■ Given task
Please rewrite the stretch from the line that contains "Given: Select the living" through the line that contains "Looking at the screenshot, the action is point(519,405).", replacing "Select" with "Choose" and leaving everything else unchanged.

■ Raw records
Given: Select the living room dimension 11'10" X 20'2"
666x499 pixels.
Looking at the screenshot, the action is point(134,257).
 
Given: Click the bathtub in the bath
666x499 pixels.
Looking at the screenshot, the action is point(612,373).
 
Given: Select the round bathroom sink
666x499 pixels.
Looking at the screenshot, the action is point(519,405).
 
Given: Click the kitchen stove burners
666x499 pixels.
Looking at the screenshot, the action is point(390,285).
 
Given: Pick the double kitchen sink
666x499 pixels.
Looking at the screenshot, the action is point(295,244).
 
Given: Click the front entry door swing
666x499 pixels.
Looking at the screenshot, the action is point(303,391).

* * *

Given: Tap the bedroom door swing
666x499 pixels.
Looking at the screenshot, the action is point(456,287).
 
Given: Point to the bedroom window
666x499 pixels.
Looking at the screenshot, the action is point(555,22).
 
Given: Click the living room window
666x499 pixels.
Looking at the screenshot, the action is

---

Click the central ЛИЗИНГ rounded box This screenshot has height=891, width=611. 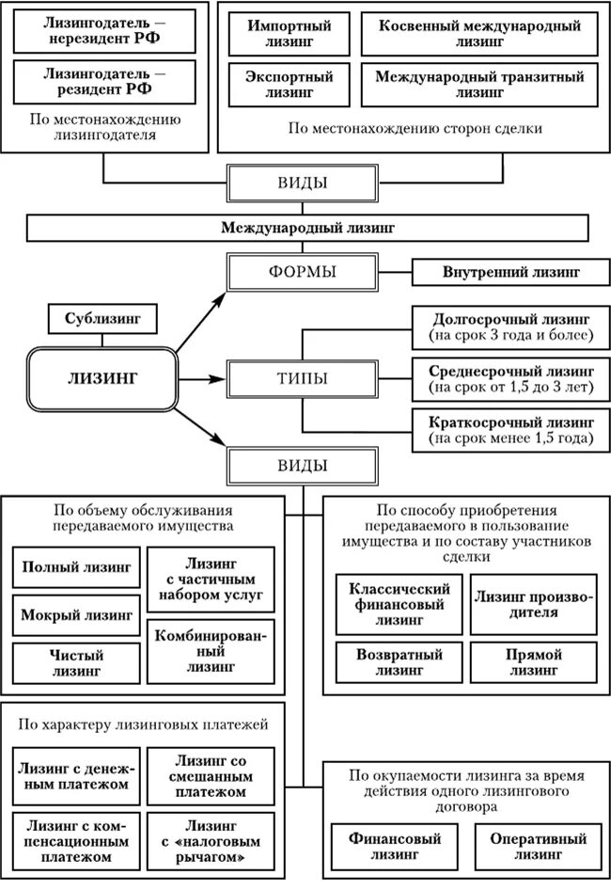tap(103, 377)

■ Result of this task
Given: Choose the living room dimension 11'10" X 20'2"
666x499 pixels.
Looking at the screenshot, the action is point(134,257).
 
Given: Click the bathtub in the bath
666x499 pixels.
Looking at the screenshot, the action is point(612,373).
 
Given: Choose the round bathroom sink
666x499 pixels.
Looking at the screenshot, the action is point(519,405).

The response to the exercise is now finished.